Where does the power behind the IMF lie? Its largest shareholder is the US with a quota of 68 billion. As with any company, capital subscription as opposed to simple membership is what determines influence here. Consequently the US carries what effectively amounts to a veto over the organisation’s decision making process, converting it into a proxy of its own power. And so the IMF, in effect, operates as something more than simply another business interest on the global stage. By bringing the right combination of threat and finance to bear on weaker economies, the IMF is able to oversee their reconstruction according to a pro-Washington paradigm.

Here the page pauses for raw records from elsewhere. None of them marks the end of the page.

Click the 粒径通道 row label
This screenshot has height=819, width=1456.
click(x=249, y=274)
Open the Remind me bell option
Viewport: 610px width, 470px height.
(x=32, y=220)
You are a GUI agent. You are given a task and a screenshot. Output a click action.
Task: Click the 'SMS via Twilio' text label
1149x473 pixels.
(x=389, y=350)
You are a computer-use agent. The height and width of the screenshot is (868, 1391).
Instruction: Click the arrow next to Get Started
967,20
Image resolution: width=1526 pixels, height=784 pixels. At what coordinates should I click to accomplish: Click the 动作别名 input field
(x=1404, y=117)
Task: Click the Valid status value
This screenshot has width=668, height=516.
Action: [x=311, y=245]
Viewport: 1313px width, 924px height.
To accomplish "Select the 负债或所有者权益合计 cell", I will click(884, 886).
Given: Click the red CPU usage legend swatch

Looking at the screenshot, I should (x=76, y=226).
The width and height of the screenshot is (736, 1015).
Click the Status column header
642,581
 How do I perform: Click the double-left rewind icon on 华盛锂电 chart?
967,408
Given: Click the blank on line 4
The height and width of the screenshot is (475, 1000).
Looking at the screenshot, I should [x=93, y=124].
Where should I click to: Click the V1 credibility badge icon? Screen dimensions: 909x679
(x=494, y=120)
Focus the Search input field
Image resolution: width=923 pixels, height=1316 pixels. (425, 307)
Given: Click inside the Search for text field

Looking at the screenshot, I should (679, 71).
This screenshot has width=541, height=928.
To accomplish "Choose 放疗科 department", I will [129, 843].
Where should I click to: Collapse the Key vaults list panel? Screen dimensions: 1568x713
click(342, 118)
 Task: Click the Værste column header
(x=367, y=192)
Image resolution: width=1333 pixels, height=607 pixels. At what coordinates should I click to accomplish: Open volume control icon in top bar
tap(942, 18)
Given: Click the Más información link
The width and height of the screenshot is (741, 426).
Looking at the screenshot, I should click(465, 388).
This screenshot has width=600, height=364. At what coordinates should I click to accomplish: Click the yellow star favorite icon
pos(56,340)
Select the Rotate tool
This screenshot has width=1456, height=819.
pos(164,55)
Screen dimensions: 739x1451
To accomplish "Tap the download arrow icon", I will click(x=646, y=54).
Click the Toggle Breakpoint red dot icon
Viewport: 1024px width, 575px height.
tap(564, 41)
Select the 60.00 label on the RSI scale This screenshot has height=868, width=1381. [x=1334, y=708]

When the IMF closes an 'agreement', Stiglitz finds himself wondering - is this so very different from ‘the opening up of Japan with Admiral Perry’s gunboat diplomacy or the end of the Opium Wars or the surrender of the maharajas in India?’ Pilger too perceives the hidden hand of colonialism behind the activities of the IMF, only he regards the process as often more subtly subversive, for it often accomplishes ‘the surrender of sovereignty, and without a gunboat in sight.’ The allusion here is to the lack of military intervention on the part of the IMF itself. For much of the time the IMF is able to rely on the military strength of the regimes it backs, as in the case of its support for the hated apartheid state in South Africa which was prepared to pulverize its indigenous population into cooperation, and which the IMF kindly furnished with more money than it gave to the rest of the continent combined.
The great Latin American historian Eduardo Galeano reminds us that when we look at capitalism it is as if we perceive it through a looking glass which generates an upside-down effect. The IMF does not exploit and reduce to dependence once sovereign economies, you see – no, it simply seeks to ‘restructure’ them. In the process, it does not propagate the divisions of wealth and power between ‘underdeveloped’ nations and those of the first world – no, it merely helps ‘foster global monetary cooperation.’ And it certainly does not reduce vast numbers of people around the globe to destitution – rather it only hopes to encourage ‘sustainable economic growth.’
And so when the head of the IMF appears before us with dressed immaculately in a serious business suit, and wearing the grave expression of someone who is dispassionately concerned with the fate of the world economy as a whole, we must remember that she too is appearing through the looking glass. And when that same figure tells us, with consummate and oily professionalism, that the Greek population deserve to suffer, and our compassion should really rest with the impoverished children of Africa, we might take a few moments to reflect on just what kind of an influence her organisation has had on that continent.